First of all: Is it hard to roll out AI software? Yes. Yes it is. For us, at least.

Why? Well, confidence levels vary widely between different cultures and individuals based on any number of factors that the users find extremely hard to verbalize. There’s a lot of “feeling” going on.

Usability is typically based on following patterns. With new tech, there are no patterns well-established enough to follow; this makes it hard for the designers and the users alike. There’s more but I’ll focus on the Big 4 we talk about the most at CCG.

1. There are no experts.

The phrase “vibe coding” was coined in February of this year. (If you don’t know what that is it’s just describing in natural language what you want an app to do and another app will make it for you. Yes, it’s incredible.) A lot of people do this, it is very successful, and Lovable, one of its biggest platforms was given a couple billion last month. It was not a thing 6 months ago.

This is all moving very, very fast. And that means:

The number of people who know how to make software that use LLM’s as part of the UX and how to roll them out is vanishingly small.

2. It can screw up once. And then screw up a second time in a new way.

LLM’s work on percentages, and guesses. Seriously. They are extremely informed guesses, but these things are basically chaining together likely strings of words. And when you ask them the same question again, they run back the entire chain, not just part — they have no memory (in most cases).

So, percentages being what they are, you’ll get two different answers after two different attempts. We have been trained since the beginning of technology to praise tech that does the opposite of this. If you shoot a rocket like this it goes exactly there, and if you type 9x5 into a calculator you get 45 every single time.

In our experience, this means users think the software is broken. This creates enormous trust issues. And speaking of…

3. Will it take my job?

People think this stuff will take their job. They might be right, but most of the software we’re seeing really are assistants not replacements. Investment in LLM’s is far outstripping returns (still) and the people who say these products can do anything tend to be the technology’s inventors, investors, CEO’s, and the nerds who like inventors. Why would that be?

Also, many of the companies that have fired people and tried to replace them with AI have ended up hiring most of the people back. So there’s that.

4. Chat is not the UI for everything.

Most people, if they use AI, are used to chatting with it. So, most people develop AI software that is operated by a chatbot. And that’s what most people expect.
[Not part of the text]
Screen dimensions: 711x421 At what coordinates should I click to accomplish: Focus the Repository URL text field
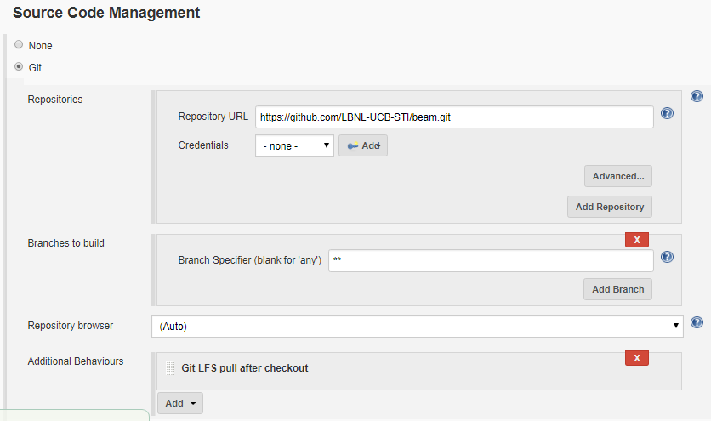(454, 117)
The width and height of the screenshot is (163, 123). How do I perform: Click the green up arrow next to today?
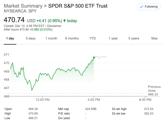click(x=64, y=21)
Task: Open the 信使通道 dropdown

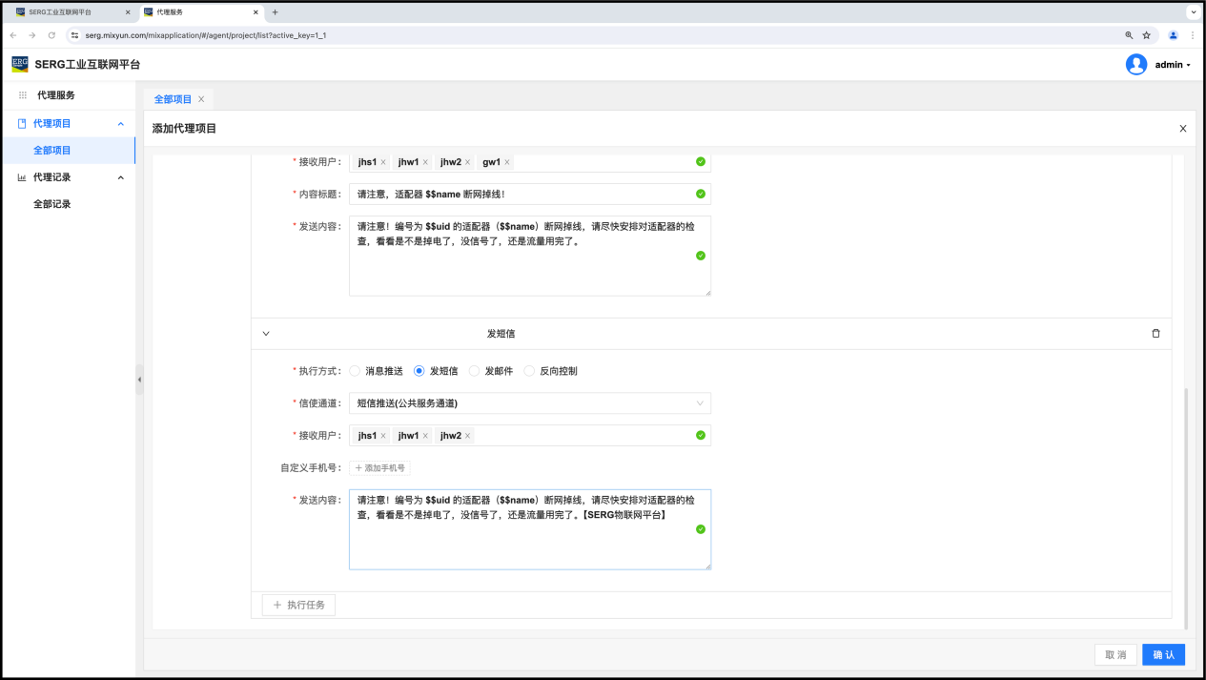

A lot of the time, however, telling an LLM to adjust a tiny part of the document/project you’re working on is frustrating and unnecessary. The LLM will do the whole thing over (which can lead to errors and is an enormous waste of energy and time), tends not to follow these types of instructions well (which exaggerates the effect of the first flaws and adds to frustration) and then you repeat the process which just makes everything worse. All to change an “8” to a “9” or shrink a separator by 5 pixels. A manual edit button would be better.

Conclusion?

We can do this. Yes, we’re proud of ourselves.